The CA Final open book exam.

The pitfall of many a student.

You may think that an open book exam is easy. You may think that you don’t need to study as hard. You cannot be more wrong.

That's why, the CA Final open book exam introduced by ICAI, in their updated syllabus causes students a lot of problems. Because they underestimate the amount of study they would need. 

As you might be aware already, all the elective subjects are open book exams. As a quick recap, the elective papers in the CA Final Exam are:

As you can see, these CA Final Elective papers cover a wide range of topics. In another post, we will talk in detail about what each paper contains. And which paper to choose.

For now, we will just focus on how to tackle the exam. We will speak in generalities so that you can apply our tips to any sort of open book exam.

Before we go into detail on how to prepare, let's figure out what such exams are.

What is an open book exam? What kinds of open book exams are there?

You can classify open book exams into two broad categories:

  1. The take home exam
  2. Exams that take place in one sitting

Let’s see, in brief, what each type of exam entails.

  1. The take home exam

A take home exam is an exam that your instructor allows you to take home. You’ll have access to any kind of material out there. Questions on this type of test are typically open-ended. You’ll not be able to find answers anywhere. Even on the internet! These are probably the toughest type of open book exams.

  • Exams that take place in one sitting

Here, you’ll typically be in a class or exam hall. You’ll have limited time to complete your exam. You can bring in notes or your text book or any allowed material. Normally, you’ll not have access to the internet or anything else. So, you might be forbidden from bringing in devices like mobile phones and the like. Sometimes, you are expected to collaborate with your peers. Other times, you may not be able to talk or consult with your neighbours.

The CA Final open book exam is of this type. That is, you'll have to go to the exam hall and attempt the paper. You can bring any study material, books and notes into the exam hall that you see fit. But you’ll not be allowed to converse with your neighbours. Nor bring any electronic devices that connect to the internet. (Like mobile phones, smart watches, laptops, etc.) The trick is to know what sort of material to bring. And how to study. That's why, you should know, roughly, what kind of questions are likely to be on the exam.

What type of questions are likely to be on open book exams?

Now, the question paper setter knows that you’ve got your notes in front of you. So, they’ll probably not ask you questions that test your recall of facts.

No.

Generally, questions ask you to analyse, apply, evaluate and synthesise your knowledge to new situations.

You might be given a scenario or situation and you’ll have to apply knowledge from different areas of the course to arrive at an answer.

WORK TO DO:
a) In the open book exam article, what are the two broad categories of open book exams?
b) Using the reasoning in the open book exam article, explain why questions on open book exams are unlikely to test recall of facts.
c) Return the stretch of the open book exam article from "The CA Final open book exam." through "they would need.", copied word for word.

(Dataset records)

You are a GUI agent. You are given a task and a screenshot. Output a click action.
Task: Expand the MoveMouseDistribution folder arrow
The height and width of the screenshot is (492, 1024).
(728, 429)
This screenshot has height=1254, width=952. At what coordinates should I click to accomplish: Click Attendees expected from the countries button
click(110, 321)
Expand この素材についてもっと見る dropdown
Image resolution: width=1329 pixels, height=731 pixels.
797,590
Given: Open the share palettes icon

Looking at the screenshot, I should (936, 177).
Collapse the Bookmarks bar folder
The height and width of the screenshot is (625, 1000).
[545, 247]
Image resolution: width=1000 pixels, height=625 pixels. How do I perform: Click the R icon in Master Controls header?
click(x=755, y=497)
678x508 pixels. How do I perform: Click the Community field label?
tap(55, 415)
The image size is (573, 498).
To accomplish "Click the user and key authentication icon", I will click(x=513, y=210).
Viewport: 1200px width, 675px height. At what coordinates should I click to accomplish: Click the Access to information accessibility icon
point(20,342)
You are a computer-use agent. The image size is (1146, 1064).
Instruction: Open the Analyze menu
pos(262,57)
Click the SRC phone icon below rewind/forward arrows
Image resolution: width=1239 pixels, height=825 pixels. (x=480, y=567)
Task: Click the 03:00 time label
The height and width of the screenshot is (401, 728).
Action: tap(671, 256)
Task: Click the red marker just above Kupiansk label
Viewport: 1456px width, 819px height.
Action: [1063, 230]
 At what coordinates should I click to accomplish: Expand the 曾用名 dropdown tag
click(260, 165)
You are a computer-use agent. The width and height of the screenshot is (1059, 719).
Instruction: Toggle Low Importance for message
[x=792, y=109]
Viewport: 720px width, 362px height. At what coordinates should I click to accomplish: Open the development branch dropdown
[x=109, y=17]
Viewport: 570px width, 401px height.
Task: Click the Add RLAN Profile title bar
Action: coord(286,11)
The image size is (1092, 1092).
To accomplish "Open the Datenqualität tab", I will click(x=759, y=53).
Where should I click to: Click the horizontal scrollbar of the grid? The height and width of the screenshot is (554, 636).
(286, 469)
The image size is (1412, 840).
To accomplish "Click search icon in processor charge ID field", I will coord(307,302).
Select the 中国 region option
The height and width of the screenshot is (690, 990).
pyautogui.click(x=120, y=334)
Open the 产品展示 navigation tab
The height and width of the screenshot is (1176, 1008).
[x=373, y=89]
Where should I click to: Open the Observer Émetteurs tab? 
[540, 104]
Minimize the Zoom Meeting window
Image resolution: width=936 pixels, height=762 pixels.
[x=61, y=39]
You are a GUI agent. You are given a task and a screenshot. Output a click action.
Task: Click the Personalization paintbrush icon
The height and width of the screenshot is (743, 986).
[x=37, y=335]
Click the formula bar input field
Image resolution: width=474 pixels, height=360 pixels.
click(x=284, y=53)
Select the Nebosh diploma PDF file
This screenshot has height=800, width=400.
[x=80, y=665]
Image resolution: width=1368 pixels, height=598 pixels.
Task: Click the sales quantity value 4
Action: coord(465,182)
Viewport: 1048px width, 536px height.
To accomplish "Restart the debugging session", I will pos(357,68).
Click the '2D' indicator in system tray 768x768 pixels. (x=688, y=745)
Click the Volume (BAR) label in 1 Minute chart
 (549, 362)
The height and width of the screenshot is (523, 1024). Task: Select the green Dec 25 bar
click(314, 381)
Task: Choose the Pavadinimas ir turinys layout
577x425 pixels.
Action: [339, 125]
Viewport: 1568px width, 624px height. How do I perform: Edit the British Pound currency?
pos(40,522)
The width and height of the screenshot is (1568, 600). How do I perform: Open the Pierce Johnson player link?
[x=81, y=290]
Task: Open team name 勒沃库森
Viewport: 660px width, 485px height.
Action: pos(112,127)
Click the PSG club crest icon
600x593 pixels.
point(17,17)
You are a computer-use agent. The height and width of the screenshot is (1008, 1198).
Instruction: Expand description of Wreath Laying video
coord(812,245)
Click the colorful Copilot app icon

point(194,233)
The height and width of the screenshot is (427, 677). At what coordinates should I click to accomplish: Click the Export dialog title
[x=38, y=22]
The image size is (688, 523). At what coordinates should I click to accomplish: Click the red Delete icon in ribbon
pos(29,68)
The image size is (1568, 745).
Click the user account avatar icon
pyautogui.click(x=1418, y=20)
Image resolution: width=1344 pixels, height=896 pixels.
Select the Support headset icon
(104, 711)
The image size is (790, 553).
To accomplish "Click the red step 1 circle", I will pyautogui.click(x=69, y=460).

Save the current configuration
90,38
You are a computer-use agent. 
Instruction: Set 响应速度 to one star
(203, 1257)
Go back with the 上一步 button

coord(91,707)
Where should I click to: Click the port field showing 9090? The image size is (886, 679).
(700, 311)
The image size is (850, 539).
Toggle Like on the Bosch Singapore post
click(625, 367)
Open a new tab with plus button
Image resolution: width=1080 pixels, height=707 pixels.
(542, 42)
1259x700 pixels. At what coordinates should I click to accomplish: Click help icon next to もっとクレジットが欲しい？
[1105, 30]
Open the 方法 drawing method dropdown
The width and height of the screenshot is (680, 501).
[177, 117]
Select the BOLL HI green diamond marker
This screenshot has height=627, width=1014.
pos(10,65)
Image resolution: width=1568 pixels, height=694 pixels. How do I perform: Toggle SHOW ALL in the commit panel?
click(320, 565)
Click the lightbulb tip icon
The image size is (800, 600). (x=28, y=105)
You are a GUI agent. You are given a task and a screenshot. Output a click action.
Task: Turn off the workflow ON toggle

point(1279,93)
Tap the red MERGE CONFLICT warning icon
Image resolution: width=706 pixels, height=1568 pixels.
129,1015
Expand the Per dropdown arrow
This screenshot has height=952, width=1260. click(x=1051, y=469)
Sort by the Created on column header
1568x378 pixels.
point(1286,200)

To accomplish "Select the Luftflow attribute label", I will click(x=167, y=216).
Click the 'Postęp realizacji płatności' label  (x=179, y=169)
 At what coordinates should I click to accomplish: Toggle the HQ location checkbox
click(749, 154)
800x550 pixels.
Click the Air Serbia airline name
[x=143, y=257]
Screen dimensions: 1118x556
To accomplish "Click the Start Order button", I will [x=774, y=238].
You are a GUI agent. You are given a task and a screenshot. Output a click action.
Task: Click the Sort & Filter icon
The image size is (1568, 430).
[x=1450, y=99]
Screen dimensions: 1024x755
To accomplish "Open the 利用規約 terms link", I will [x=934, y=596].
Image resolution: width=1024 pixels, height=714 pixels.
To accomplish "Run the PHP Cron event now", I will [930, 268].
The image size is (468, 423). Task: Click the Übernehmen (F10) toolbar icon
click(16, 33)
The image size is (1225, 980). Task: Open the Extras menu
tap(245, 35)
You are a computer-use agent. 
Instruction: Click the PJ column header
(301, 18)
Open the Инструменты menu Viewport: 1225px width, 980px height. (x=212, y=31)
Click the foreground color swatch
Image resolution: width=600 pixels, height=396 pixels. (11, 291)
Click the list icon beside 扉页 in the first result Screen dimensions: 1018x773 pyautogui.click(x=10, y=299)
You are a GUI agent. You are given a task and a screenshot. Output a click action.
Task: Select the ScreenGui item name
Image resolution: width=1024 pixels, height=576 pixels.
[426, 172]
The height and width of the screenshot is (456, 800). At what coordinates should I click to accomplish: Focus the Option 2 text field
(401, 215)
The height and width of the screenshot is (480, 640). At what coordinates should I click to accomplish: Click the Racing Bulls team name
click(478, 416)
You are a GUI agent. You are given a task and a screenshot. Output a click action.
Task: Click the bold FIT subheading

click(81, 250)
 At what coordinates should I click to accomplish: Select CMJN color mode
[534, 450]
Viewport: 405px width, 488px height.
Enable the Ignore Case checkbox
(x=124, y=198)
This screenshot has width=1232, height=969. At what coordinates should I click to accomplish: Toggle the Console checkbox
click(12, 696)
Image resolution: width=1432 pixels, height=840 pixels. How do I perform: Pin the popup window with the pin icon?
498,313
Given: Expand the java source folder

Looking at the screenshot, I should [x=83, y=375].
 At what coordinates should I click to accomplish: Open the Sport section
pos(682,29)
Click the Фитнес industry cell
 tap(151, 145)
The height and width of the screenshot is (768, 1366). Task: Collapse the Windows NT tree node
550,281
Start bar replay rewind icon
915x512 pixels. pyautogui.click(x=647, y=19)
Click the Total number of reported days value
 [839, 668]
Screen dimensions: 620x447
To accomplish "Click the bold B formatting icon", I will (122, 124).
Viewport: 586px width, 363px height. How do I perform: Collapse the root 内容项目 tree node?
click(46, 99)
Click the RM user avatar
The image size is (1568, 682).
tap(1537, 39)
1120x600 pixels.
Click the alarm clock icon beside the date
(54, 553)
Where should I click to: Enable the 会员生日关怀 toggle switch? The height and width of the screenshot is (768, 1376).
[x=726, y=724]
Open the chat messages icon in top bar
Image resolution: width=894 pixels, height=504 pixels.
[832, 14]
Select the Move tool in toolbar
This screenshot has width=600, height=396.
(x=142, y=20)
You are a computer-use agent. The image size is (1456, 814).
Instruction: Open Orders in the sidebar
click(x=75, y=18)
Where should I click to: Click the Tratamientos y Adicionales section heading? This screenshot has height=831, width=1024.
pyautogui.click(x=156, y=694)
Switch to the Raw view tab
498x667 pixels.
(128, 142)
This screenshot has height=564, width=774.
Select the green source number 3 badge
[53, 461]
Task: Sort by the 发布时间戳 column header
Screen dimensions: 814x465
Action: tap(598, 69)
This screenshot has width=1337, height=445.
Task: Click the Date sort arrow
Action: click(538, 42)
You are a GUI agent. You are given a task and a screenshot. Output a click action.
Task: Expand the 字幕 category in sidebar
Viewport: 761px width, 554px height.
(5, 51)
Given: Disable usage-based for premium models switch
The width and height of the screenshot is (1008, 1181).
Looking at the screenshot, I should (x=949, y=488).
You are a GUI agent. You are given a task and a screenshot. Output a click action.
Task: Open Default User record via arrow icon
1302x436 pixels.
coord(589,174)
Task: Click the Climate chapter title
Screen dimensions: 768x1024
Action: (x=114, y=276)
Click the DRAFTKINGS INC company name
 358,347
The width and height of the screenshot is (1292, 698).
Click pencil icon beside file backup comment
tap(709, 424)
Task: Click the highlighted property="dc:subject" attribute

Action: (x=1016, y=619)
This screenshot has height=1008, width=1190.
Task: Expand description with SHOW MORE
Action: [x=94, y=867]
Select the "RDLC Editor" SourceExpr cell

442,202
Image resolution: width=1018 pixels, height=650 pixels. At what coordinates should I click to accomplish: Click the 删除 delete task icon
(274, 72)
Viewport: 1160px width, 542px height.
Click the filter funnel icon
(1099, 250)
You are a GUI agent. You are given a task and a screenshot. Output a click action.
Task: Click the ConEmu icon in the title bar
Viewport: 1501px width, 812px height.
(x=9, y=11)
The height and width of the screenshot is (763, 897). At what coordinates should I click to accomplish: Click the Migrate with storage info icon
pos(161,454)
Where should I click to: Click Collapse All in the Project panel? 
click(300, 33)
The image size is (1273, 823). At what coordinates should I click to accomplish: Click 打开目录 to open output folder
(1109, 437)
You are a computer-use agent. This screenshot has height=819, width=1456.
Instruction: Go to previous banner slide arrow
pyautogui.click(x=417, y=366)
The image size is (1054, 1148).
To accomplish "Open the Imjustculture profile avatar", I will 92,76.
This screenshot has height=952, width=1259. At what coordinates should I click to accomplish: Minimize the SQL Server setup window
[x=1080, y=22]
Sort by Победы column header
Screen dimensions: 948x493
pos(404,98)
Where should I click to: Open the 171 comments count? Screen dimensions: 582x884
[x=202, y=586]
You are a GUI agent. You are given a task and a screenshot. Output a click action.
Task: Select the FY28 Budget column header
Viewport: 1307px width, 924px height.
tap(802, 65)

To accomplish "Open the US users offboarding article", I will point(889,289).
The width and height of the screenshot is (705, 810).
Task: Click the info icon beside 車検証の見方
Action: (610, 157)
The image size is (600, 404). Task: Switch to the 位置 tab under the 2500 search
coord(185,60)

ANSWERS TO EACH TASK:
a) Take home exams and exams that take place in one sitting.

b) The question paper setter knows that students have their notes in front of them, so testing recall of facts is unlikely. Instead, questions generally ask students to analyze, apply, evaluate, and synthesize their knowledge in new situations.

c)
The CA Final open book exam.

The pitfall of many a student.

You may think that an open book exam is easy. You may think that you don’t need to study as hard. You cannot be more wrong.

That's why, the CA Final open book exam introduced by ICAI, in their updated syllabus causes students a lot of problems. Because they underestimate the amount of study they would need.